**Exercices:**
1. Mettez à jour le passage du texte sur l'appareil psychique, depuis « En résumé et » jusqu'à « ou telle manière. » inclus, en remplaçant « références » par « repères ».
2. D'après le texte sur l'appareil psychique, quels sont les deux domaines que Freud oppose vigoureusement ?

**Bloc de texte:**
- - - - - - -
De l’appareil psychique en général on peut dire que « ça pense ». A condition de prendre le verbe penser dans un sens très général. Au fond, la pensée, à la base, c’est toujours quelque chose de l’ordre du « ça pense » ou du « il y a de la pensée là ». La conscience, c’est simplement la pensée se sachant penser, la pensée capable d’en dire un petit peu sur elle-même, quitte à se méprendre complètement.
Freud oppose vigoureusement conscience et mémoire. Il n’en parle pas comme de polarités mais bien comme de deux domaines strictement distincts. Là où il y a archive, enregistrement ou trace, la conscience n’est pas. Cette conception abrupte a des implications vertigineuses. Il faut en déduire notamment que le processus de remémoration ne relève que marginalement de la conscience. Celle-ci peut interroger, appeler, solliciter, mais elle ne décide pas de ce qui vient en réponse. Plus encore, elle peut être confrontée en permanence avec ce qu’elle n’attend pas, avec ce qu’elle refuse de penser. Imaginons un individu enfermé dans une cellule sans fenêtre avec une porte dont il ne maîtriserait pas l’ouverture. Il pourrait appeler, mais il ne commanderait pas lui-même ce qui pourrait se présenter à la porte. Celle-ci pourrait s’ouvrir et surgiraient alors des éléments plus ou moins adéquats. Le prisonnier n’aurait que le temps de traiter au mieux tout cela avant que tout ne s’efface et qu’on ne passe à l’étape suivante. Cela dit, les processus conscients sont vitaux pour le sujet et vise pour l’essentiel à gérer l’imprévu qui découle des interactions avec le monde extérieur.
En résumé et pour conclure, ce qu’on appelle l’appareil psychique remplit sa fonction de deux manières : a) réagir de façon adaptée, non automatique, par un arbitrage entre plusieurs manière de dissoudre l’excitation ; b) enregistrer des traces des expériences passées, lesquelles sont intégrées au fonctionnement présent de l’appareil psychique. Ces traces interviennent comme des références pour l’interprétation. Elles permettent de constater que « cela ou quelque chose de semblable s’est déjà produit », donc que ce qui présente à nous n’est pas du réel pur, potentiellement ingérable, mais quelque chose dont nous avons une représentation un problème que nous avons déjà résolu dans le passé de telle ou telle manière.
La première fonction est de pure fonctionnement. La seconde fait intervenir une sommation des expérience passée, laquelle modifie en permanence la manière dont s’exerce la première fonction. Le schéma fondamental demeure toujours le même, mais le chemin suivi dans son exécution gagne en complexité à chaque étape.
- - - - - - -
**Enregistrements bruts:**

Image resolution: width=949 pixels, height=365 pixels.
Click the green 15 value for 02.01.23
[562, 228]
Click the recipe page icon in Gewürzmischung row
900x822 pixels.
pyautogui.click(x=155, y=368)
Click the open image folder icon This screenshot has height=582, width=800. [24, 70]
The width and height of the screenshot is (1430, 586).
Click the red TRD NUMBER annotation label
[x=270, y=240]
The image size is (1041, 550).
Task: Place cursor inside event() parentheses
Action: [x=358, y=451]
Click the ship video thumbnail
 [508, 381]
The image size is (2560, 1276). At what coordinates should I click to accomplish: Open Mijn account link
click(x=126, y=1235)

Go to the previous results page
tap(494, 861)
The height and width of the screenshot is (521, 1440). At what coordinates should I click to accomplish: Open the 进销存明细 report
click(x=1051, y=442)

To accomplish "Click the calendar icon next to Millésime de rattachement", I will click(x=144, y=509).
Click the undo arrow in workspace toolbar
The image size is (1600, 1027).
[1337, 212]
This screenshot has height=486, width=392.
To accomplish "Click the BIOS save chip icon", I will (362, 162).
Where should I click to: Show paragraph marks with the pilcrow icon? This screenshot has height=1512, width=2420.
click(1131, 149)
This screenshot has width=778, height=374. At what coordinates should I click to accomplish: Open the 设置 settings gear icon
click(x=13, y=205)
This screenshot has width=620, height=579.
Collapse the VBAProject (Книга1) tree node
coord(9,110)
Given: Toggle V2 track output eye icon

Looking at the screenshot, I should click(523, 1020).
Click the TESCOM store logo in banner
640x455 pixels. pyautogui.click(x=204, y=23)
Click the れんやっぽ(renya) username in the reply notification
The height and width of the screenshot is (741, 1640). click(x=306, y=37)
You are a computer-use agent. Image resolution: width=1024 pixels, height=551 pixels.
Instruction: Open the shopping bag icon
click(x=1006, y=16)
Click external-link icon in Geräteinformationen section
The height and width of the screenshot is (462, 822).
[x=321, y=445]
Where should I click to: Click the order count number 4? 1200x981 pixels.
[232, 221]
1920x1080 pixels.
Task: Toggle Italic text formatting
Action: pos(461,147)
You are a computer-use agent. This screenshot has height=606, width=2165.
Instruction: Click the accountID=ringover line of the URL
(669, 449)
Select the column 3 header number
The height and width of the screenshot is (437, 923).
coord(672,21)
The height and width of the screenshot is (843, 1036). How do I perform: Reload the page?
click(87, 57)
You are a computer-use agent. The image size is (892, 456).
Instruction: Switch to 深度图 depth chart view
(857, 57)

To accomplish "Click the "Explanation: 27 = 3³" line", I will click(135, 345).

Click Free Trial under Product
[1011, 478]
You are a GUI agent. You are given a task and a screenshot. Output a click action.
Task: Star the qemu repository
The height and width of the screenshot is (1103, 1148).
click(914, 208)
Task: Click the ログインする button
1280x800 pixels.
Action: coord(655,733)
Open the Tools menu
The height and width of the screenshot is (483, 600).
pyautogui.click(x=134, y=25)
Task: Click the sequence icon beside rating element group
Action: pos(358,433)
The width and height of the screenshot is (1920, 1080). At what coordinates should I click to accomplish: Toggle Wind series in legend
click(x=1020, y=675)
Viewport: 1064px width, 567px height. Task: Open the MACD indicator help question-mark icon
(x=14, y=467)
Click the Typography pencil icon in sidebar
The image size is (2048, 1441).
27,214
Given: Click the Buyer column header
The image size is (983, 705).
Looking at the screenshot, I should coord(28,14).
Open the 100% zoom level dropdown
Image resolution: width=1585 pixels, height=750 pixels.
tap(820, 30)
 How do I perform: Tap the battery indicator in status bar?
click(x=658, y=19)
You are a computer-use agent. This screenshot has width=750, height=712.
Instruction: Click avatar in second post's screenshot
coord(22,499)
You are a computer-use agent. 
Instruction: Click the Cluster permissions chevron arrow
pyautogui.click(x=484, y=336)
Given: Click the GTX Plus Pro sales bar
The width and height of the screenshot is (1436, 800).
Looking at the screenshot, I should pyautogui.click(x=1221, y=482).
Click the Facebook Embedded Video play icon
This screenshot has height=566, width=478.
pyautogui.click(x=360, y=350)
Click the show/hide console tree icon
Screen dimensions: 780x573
- - - - - - -
**Réponses complètes:**
1.
En résumé et pour conclure, ce qu’on appelle l’appareil psychique remplit sa fonction de deux manières : a) réagir de façon adaptée, non automatique, par un arbitrage entre plusieurs manière de dissoudre l’excitation ; b) enregistrer des traces des expériences passées, lesquelles sont intégrées au fonctionnement présent de l’appareil psychique. Ces traces interviennent comme des repères pour l’interprétation. Elles permettent de constater que « cela ou quelque chose de semblable s’est déjà produit », donc que ce qui présente à nous n’est pas du réel pur, potentiellement ingérable, mais quelque chose dont nous avons une représentation un problème que nous avons déjà résolu dans le passé de telle ou telle manière.

2. La conscience et la mémoire.